Stated problem a
Copy the passage of the forum thread about the stuck BOA shoe knob between "By the way, if" and "between the two.", inclusive, word for word.

Quoted text
# Shoes w/BOA ratchet knob thingee. Mine is stuck! Help!



## ShortTravelMag (Dec 15, 2005)

Just got some new Lake winter shoes. It has the BOA thing on it. That's the first time I've used a boa system. It cinched up great, but it won't release now. I almost couldn't get my foot out, being halloween, I almost put the other shoe on and went out! I pulled the knob up to release it, only the wire lace won't release. The other shoe is fine. I really want to use them now, as it's cold here in Chicagoland. Obviously a return is likely in order, but there goes another week or more to get another set.

Is there a trick to get it to release? No tools, or even a manual was included. Any BOA experts out there?

By the way, if anyone here is contemplating winter shoes, and are looking at the SIDI or the Lake, the Lake are so much better built for winter, it's scary. The sidi's are more like regular Dominators with tall ankles. The lake's are actually built to be warm. Night and day between the two.


----------



## Rivet (Sep 3, 2004)

Try here.

http://www.boatechnology.com/boa.php?section=the_boa_system&page=how_it_works&drill=


----------



## ShortTravelMag (Dec 15, 2005)

yeah, I already read that. When I pull the knob out, the tongue does not release, or loosen. Something is stuck somewhere. And since they didn't include the special wrench, I can't take it apart to try to fix it. I was hoping there was some kind of trick to release it. I guess not. 

I guess it's broke, out of the box no less. Makes me wonder if I'd be better off with a "lesser" shoe that has regular velcro.


----------

Saved entries:
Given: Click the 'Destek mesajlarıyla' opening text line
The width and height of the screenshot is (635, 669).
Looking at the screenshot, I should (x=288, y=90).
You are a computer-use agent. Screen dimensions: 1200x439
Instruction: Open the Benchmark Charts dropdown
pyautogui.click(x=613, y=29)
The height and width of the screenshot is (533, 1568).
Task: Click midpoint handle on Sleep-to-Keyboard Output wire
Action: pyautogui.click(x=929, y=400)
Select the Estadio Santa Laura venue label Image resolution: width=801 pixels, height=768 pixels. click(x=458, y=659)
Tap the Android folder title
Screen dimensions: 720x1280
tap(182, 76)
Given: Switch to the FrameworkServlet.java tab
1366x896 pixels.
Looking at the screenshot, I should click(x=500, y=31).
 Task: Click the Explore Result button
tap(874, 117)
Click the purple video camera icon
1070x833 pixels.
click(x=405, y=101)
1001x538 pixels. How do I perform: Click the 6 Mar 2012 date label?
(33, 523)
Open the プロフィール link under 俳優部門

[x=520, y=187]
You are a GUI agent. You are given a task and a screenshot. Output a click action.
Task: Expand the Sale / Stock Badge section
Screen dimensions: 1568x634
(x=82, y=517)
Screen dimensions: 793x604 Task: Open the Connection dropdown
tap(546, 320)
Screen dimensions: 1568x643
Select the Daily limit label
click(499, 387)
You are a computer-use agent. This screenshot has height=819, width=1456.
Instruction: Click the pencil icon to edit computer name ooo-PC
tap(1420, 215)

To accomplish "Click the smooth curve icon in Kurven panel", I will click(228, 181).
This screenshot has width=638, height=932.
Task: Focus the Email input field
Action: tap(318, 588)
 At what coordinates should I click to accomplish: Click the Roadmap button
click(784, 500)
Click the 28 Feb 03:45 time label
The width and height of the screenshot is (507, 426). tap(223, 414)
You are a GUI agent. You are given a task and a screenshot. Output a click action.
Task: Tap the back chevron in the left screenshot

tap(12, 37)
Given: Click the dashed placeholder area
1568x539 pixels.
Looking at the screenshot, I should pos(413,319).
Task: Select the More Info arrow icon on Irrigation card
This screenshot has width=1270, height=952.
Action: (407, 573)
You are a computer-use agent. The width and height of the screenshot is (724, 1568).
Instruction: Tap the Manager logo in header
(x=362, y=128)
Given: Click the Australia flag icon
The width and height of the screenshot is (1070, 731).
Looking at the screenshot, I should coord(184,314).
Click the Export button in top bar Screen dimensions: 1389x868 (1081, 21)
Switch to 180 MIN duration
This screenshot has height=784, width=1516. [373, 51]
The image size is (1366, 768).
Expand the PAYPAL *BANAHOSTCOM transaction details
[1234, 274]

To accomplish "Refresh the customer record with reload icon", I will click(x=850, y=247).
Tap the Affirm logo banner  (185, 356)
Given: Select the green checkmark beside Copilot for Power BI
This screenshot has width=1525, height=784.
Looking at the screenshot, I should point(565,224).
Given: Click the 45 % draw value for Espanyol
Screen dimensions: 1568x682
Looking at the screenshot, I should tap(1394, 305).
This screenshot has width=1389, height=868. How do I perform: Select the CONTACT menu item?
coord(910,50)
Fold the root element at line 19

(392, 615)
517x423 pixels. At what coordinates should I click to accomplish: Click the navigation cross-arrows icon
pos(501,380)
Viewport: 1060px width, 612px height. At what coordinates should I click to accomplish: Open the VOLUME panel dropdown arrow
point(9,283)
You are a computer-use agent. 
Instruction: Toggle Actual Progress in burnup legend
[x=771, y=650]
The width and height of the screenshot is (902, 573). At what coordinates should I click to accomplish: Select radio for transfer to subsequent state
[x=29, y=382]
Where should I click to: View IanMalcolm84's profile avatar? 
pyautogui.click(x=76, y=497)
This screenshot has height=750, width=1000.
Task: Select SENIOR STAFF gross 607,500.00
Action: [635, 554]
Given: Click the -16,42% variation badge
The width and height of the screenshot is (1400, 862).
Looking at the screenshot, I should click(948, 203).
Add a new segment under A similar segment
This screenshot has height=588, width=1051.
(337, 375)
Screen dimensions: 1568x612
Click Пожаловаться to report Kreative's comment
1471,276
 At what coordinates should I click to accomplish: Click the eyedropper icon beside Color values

Stated problem b
Repeat the rows word for word, starting at the first row and ending at the line holding "click(x=405, y=101)", with both of those lines included.

Exercise response a
By the way, if anyone here is contemplating winter shoes, and are looking at the SIDI or the Lake, the Lake are so much better built for winter, it's scary. The sidi's are more like regular Dominators with tall ankles. The lake's are actually built to be warm. Night and day between the two.

Exercise response b
Given: Click the 'Destek mesajlarıyla' opening text line
The width and height of the screenshot is (635, 669).
Looking at the screenshot, I should (x=288, y=90).
You are a computer-use agent. Screen dimensions: 1200x439
Instruction: Open the Benchmark Charts dropdown
pyautogui.click(x=613, y=29)
The height and width of the screenshot is (533, 1568).
Task: Click midpoint handle on Sleep-to-Keyboard Output wire
Action: pyautogui.click(x=929, y=400)
Select the Estadio Santa Laura venue label Image resolution: width=801 pixels, height=768 pixels. click(x=458, y=659)
Tap the Android folder title
Screen dimensions: 720x1280
tap(182, 76)
Given: Switch to the FrameworkServlet.java tab
1366x896 pixels.
Looking at the screenshot, I should click(x=500, y=31).
 Task: Click the Explore Result button
tap(874, 117)
Click the purple video camera icon
1070x833 pixels.
click(x=405, y=101)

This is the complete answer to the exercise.